--- start of EXCERPTED TEXT ---

It’s likely you’ve scrolled by or landed on a video on Instagram or TikTok that starts with that hook.
Meet Cutes NYC is made up of three friends from New York who started walking up to couples on the street and asking them how they met. Since February 2023, they’ve grown into a community of over 6 million followers across platforms, a published book, a photobooth in Williamsburg, Brooklyn, and an entire collection of memorable love stories.
Beyond the flagship, they've spun the format into a universe of accounts — Meet Cutes London and Besties NYC, the latter built around friendship rather than romance — and brought on a team to run it: Kat as the voice of London, Seth as the voice of Besties, plus an editor and a creative associate.
A typical week means hitting the streets four or five days, two to five hours at a stretch. Some days, a great story turns up in the first twenty minutes; other days, they'll approach close to a hundred people before a couple is willing to share something real.


The answers below have been edited for tone and clarity. Bolding and italics our own.
Creator Spotlight: You've built a community of 6 million. How much of that came from posting consistently versus the occasional video that takes off?
Meet Cutes NYC: For the first six months, we posted every single day without fail. Jeremy and I would run out on our lunch breaks just to get a video, no matter what. We wanted our audience to have something daily — something that hit their feed and made their day a little better. Most days, it was a sprint: film at noon, hand it to Victor by two, and have it edited and posted by five.
Many of our biggest milestones came from posting couples from all over the world — across different continents, cultures, and ethnicities. Every new perspective opened up our account a little more and brought in audiences we hadn't reached before.
The clearest example is the couple from Brazil we break down later as "The Smile": that one video did over 100 million views and added around 500,000 followers across TikTok and Instagram in a single week.

CS: How do audience reactions — comments, DMs, the couples themselves — inform which stories you pursue or what new formats you launch?
MCNYC: We read our comments thoroughly and double down on what our audience tells us they want.

--- end of EXCERPTED TEXT ---

* REQUIRED TASK A: Format every line of the listing as a Markdown table with the columns "Row" and "Line", numbering the rows and skipping blank lines. Leave the pictures out.
The listing that follows is unrelated to the Meet Cutes NYC interview.

--- start of DATA SHOWN ---

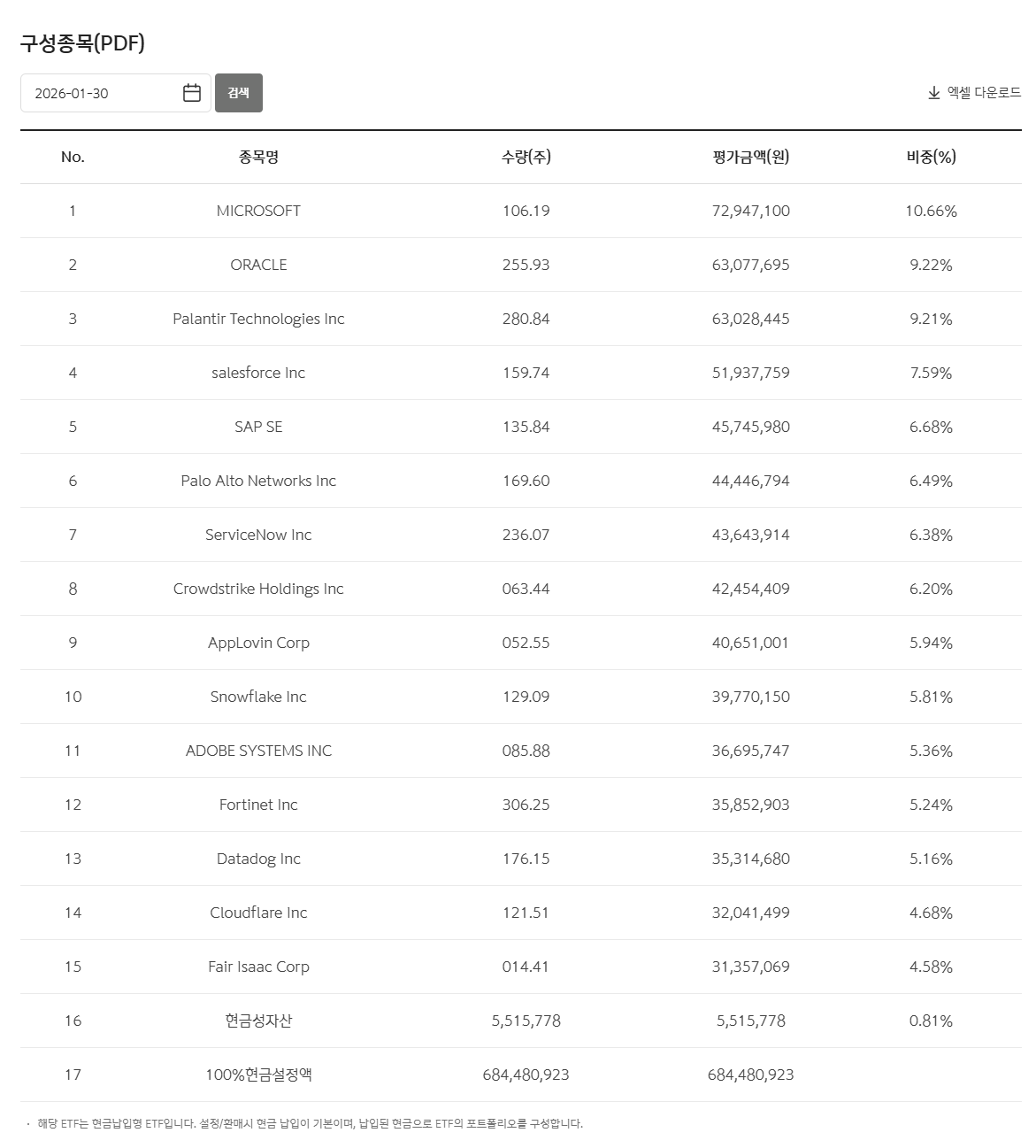Click Palo Alto Networks Inc
Screen dimensions: 1036x1148
coord(258,481)
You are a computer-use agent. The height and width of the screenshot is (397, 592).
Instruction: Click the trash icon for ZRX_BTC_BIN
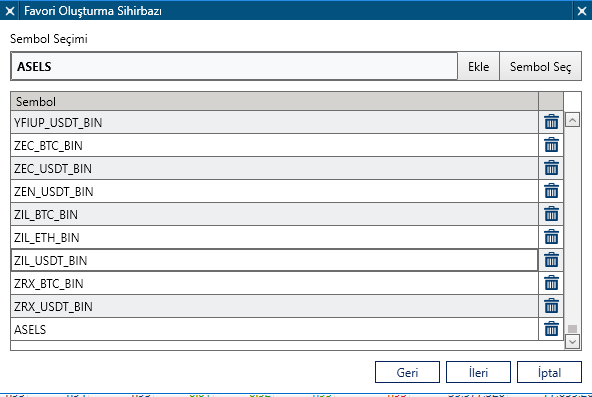tap(551, 283)
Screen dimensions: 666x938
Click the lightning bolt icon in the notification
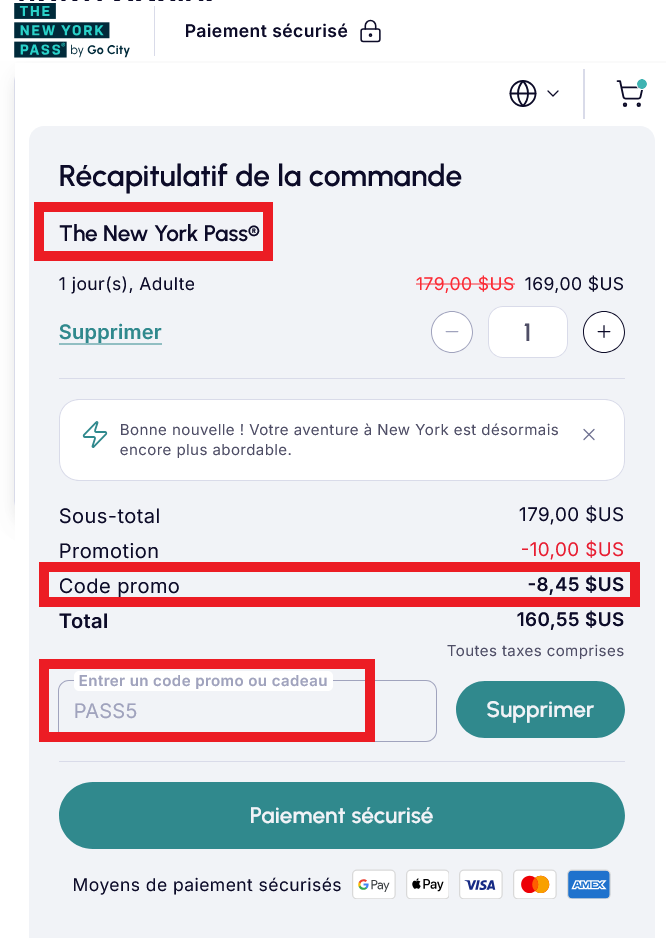pos(96,434)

--- end of DATA SHOWN ---

* REQUIRED TASK B: Resume the Meet Cutes NYC interview from its last sentence.

* ANSWER A:
| Row | Line |
|---|---|
| 1 | Click Palo Alto Networks Inc |
| 2 | Screen dimensions: 1036x1148 |
| 3 | coord(258,481) |
| 4 | You are a computer-use agent. The height and width of the screenshot is (397, 592). |
| 5 | Instruction: Click the trash icon for ZRX_BTC_BIN |
| 6 | tap(551, 283) |
| 7 | Screen dimensions: 666x938 |
| 8 | Click the lightning bolt icon in the notification |
| 9 | pos(96,434) |

* ANSWER B:
A while back, we posted a video with photos from the early days of a couple's relationship, and someone commented, "More photos, please." That comment got around 50,000 likes — and now it's one of our most-used formats. The comments have taught us a lot: how much people care about the couple's names and how long they've been together.
Comment sentiment is our number one engagement metric. We strive for positivity and for our audience to lift up the humans we highlight on our page.

CS: Were there specific content choices or strategic shifts that accelerated your growth — or has it been more organic than that?
MCNYC: Our best ideas come in the spur of the moment, the same way the stories do. Some of our best videos have come after hours of rejection on the streets of New York, then a fleeting moment where everything clicks. We've built the brand by embracing that serendipity rather than trying to control it. We show up every day with optimism, curiosity, and good energy, trusting that what we put into the world finds its way back to us.

CS: What single piece or content series has performed best for you?
“The Smile” wasn't planned. It never is. We were out scoping couples, as we always are, just walking and watching. At 117.7M views across platforms, it’s our biggest piece to date. The week we posted it to Instagram (February 22, 2024), we gained 200,000 new followers.
Like every video we make, it started with reading the street. We walk for hours scanning for tells: couples holding hands, leaning in, laughing together. Those are our green lights — signs a pair is feeling the love and open to a stranger asking about it. (If they're holding a coffee, even better; caffeinated people are more likely to talk to us, too.)
@meetcutesnyc The Smile 🙂 #meetcute #howcouplesmeet #love #nyc #streetinterview #foryou #foryoupage #fyp
What stopped us this time was the way this couple looked at each other, their stylish clothing. We approached them, began the interview, and pretty quickly realized we were in for something special. Every smile, every glance, every moment where words failed, and their faces filled in the gap. Love doesn't need a translator.
There's no elaborate setup — just an iPhone and two of us on the ground, usually Jeremy conducting the interview and another team member holding the camera. That's always been intentional. The lo-fi approach keeps the energy approachable, and the couple relaxed; a big production rig would change the whole dynamic.
Our edits are light, too — no heavy color grading or complex cuts, just trimming to the story — so turnaround is fast. From street to post, a great interview like "The Smile" can go live within a day or two.

Partnerships and platform revenue make up about 95% of the Meet Cutes universe total income. Of that, about two-thirds comes from Meet Cutes NYC, with the rest split between Besties NYC and Meet Cutes LDN.

The newer ventures are still thinner slices. The book, released in October 2025, accounted for roughly 4% of that year's revenue. The photobooth makes up 1% of 2026's — but it's the line they're betting on, with plans to open more locations across New York, in other cities, and possibly London.
It all traces back to one rule that's held since they made their first dollar, from the TikTok Creator Program in 2023: lead with the content, and the partnerships follow.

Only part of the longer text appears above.